On the other hand, in case 3.4 where basic auxiliary raw materials are injected, S in the hot metal also clearly decreases. °Furthermore, case 2.4
In this case, the coke ratio decreased, confirming the effect of reducing the amount of expensive coke used, and also confirming the effect of increasing the amount of tapped iron. It was also confirmed that the amount of gas generated increased in Case 2 and 4, confirming the effect of the present invention.

(Effects of the Invention) As described above, according to the present invention, coal is blown through the tuyere, the coal and coke are gasified using oxygen and steam, and reduced iron, etc. is dissolved and carburized by the generated gas. In the method for producing molten pig iron, powders of oxygen iron, reduced iron, and basic auxiliary raw materials are injected through the tuyere, so there is no operational trouble unlike the conventional method of reducing St in molten pig iron. While it is possible to reduce the St in hot metal, it is also possible to significantly increase the amount of raw gas. Furthermore, when injecting iron oxide or reduced iron, the effect of lowering the coke ratio and increasing the amount of iron tapped is achieved, and when injecting basic auxiliary raw materials, a reduction in the S concentration in the hot metal is achieved. can do.

[Brief explanation of drawings]

FIG. 1 is a schematic diagram showing a pig iron manufacturing system for implementing the present invention. 1. Furnace side wall 2. Oxygen 3. Water vapor 4.
Pulverized coal 5.Tuyere 6.Coke.
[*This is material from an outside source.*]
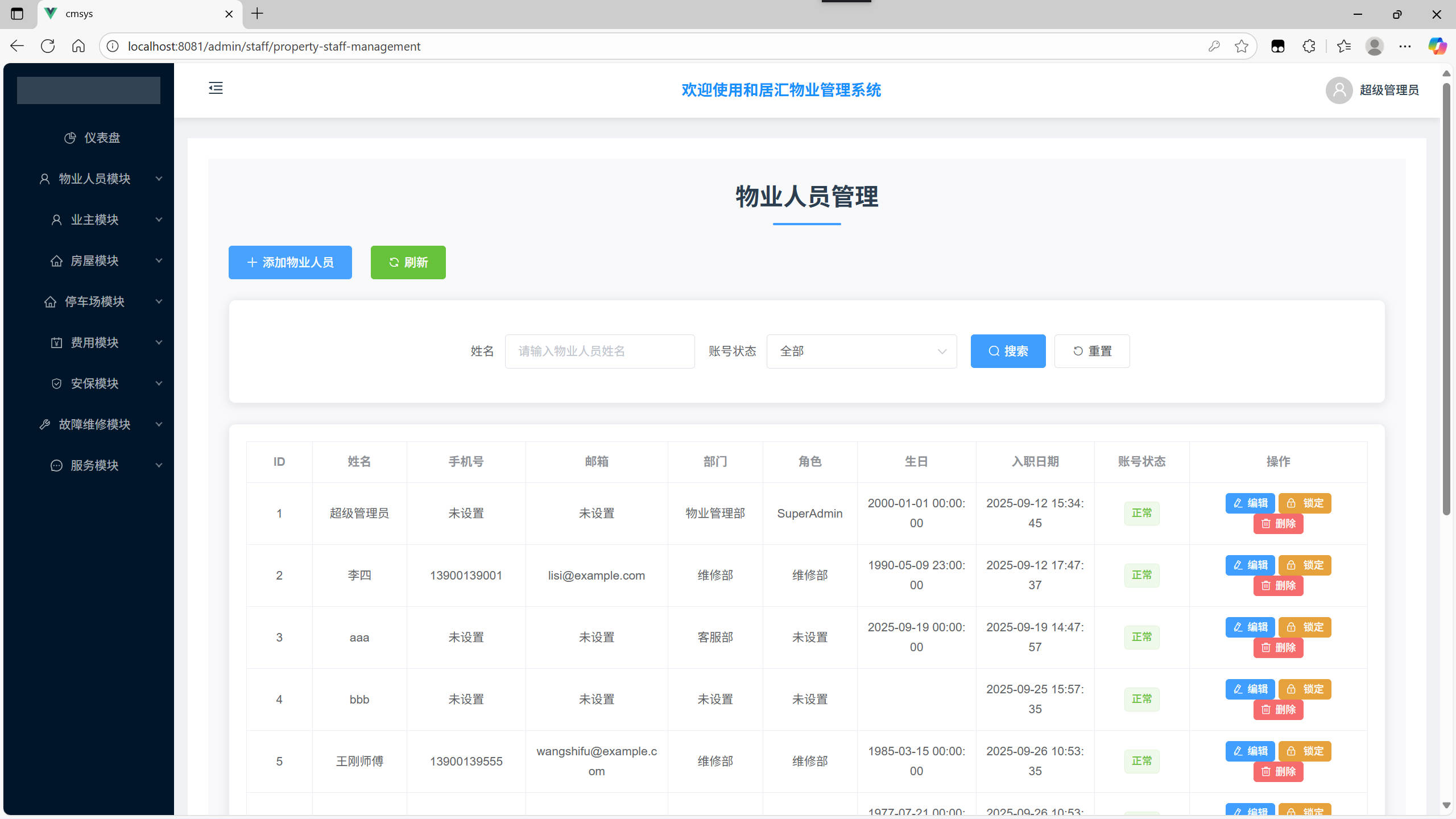
Task: Click the chat icon next to 服务模块
Action: [56, 465]
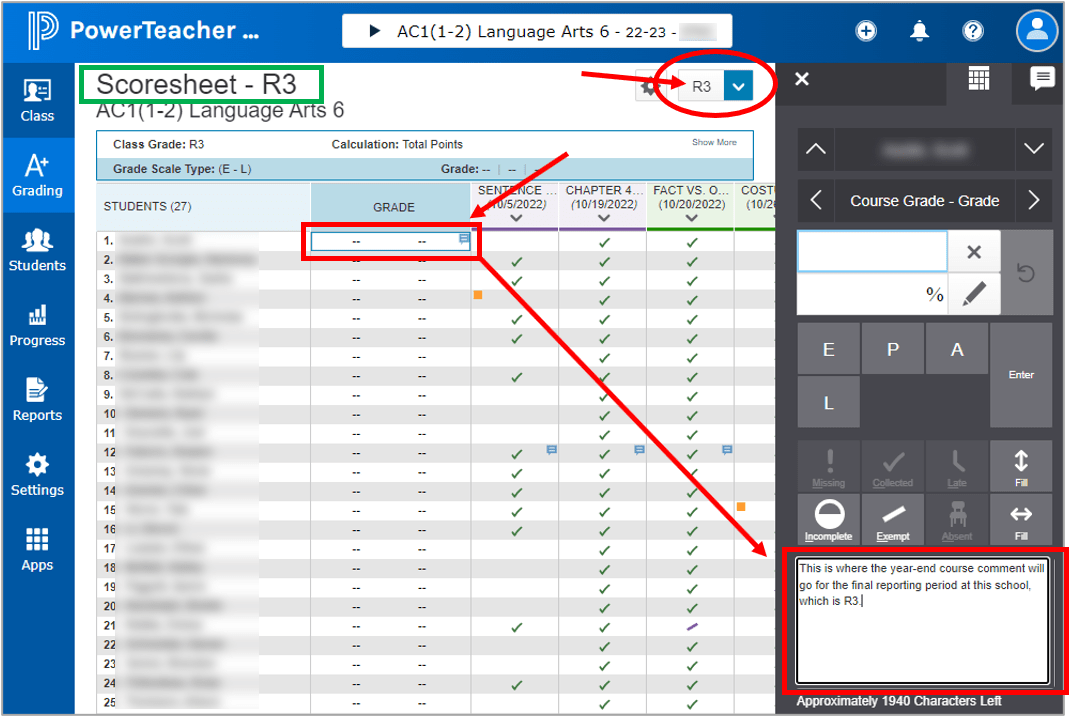
Task: Flag the score as Incomplete
Action: (x=829, y=519)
Limestone supply port 7..Tapping slag port 8..Supply port 9..Coke 10..Reduced iron 1
1...Gas outlet 12.13.16.17.20.21...Hopper 14
．． 18.22...Feeder 15.19.23...Transport pipe 24...Carrier gas 25...Iron oxide 26...Basic auxiliary raw material patent applicant
Sumitomo Metal Industries Co., Ltd. 21・−1°−゛

Claims (1)

[Claims] (1) Form a coke packed bed inside the furnace, blow oxygen, steam and pulverized coal through the tuyere at the bottom of the furnace, gasify the coke and pulverized coal with the oxygen and steam, and charge the coke from the top of the furnace with the generated gas. In this method, the reduced iron is melted and carburized to produce pig iron, and the gas after melting the reduced iron is recovered from the upper part of the furnace. A method for producing pig iron, characterized by further injecting one or more of the following.